■ **TASK TO CARRY OUT**:
Provide the number of lines of the records that include "will", with no other content.

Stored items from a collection

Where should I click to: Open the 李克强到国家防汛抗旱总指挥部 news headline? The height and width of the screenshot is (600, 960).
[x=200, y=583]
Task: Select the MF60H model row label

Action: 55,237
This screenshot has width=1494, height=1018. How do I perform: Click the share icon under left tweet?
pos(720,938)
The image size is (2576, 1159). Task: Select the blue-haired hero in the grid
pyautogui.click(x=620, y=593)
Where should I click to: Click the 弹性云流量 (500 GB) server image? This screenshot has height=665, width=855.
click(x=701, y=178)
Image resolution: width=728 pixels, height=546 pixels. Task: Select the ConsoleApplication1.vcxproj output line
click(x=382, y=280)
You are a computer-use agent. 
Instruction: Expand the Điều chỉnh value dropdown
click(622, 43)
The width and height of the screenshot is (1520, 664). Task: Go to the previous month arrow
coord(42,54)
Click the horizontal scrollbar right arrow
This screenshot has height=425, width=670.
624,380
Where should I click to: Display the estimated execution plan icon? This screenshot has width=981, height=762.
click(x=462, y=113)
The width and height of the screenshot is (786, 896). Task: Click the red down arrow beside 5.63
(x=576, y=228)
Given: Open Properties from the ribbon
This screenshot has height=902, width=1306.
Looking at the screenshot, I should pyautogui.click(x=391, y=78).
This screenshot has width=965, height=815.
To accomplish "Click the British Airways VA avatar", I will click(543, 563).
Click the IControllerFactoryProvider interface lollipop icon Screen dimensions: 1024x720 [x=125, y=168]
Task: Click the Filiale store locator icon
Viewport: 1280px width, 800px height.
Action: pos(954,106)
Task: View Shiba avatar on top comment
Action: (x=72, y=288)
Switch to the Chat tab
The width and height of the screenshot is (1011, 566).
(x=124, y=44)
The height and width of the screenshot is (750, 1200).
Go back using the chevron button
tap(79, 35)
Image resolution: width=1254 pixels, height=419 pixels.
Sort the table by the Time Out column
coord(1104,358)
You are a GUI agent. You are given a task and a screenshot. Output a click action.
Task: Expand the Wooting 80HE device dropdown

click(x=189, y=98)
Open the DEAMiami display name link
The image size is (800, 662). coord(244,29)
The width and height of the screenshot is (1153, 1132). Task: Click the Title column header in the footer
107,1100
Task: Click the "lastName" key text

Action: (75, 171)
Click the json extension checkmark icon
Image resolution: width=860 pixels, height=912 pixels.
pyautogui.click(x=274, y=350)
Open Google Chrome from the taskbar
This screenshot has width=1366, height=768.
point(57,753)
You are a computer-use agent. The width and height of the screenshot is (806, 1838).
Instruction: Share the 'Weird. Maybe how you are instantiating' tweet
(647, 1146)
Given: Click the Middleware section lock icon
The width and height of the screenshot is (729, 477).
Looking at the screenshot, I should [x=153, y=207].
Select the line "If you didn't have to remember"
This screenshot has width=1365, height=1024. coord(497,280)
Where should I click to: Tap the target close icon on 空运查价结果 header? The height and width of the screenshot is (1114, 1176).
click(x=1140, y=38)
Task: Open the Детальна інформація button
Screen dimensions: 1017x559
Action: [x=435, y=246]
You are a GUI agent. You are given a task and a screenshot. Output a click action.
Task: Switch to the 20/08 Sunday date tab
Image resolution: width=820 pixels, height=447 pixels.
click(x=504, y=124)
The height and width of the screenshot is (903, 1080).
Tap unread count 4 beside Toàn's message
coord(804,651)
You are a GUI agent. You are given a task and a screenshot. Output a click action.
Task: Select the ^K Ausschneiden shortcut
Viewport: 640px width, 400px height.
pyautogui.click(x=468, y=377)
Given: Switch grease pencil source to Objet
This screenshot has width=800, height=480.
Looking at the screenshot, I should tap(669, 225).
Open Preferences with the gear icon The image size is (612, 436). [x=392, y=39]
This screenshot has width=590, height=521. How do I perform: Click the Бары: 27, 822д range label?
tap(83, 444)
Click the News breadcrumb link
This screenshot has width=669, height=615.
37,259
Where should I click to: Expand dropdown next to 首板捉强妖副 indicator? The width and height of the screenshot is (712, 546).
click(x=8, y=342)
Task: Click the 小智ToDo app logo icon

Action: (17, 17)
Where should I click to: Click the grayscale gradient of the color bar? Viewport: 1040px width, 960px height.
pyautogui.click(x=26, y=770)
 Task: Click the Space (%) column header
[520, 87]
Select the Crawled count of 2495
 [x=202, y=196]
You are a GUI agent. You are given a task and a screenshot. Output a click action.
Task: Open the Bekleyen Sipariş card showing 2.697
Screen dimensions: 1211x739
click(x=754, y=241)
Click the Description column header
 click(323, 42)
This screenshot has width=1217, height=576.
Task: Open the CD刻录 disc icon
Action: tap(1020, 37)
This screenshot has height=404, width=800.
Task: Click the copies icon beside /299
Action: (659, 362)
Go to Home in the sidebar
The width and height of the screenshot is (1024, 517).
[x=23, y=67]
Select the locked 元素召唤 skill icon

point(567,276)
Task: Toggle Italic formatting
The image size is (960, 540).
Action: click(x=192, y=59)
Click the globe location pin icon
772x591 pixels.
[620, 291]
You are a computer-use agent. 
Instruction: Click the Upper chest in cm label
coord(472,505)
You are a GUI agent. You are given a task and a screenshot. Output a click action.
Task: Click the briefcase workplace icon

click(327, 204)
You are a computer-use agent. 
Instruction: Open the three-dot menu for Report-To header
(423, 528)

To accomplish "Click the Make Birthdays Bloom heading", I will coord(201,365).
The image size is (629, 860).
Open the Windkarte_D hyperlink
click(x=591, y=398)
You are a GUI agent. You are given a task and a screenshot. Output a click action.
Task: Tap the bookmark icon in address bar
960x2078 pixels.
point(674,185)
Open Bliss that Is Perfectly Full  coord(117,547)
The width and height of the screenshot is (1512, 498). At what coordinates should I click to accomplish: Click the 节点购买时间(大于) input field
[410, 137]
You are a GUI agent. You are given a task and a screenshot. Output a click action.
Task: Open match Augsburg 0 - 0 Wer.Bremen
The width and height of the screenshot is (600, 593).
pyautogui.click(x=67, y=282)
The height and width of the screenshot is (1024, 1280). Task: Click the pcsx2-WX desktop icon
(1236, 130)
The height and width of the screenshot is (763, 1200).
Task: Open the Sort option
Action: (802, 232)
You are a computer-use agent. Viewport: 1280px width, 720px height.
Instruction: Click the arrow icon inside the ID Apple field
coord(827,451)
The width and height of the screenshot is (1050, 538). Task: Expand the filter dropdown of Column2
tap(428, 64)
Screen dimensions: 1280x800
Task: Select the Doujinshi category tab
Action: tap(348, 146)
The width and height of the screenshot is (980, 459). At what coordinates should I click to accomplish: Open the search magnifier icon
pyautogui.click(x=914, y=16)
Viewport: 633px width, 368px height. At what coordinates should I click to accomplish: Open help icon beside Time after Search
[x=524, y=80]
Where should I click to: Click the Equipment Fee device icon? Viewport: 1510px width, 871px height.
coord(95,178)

■ **EXERCISE SOLUTION**:
2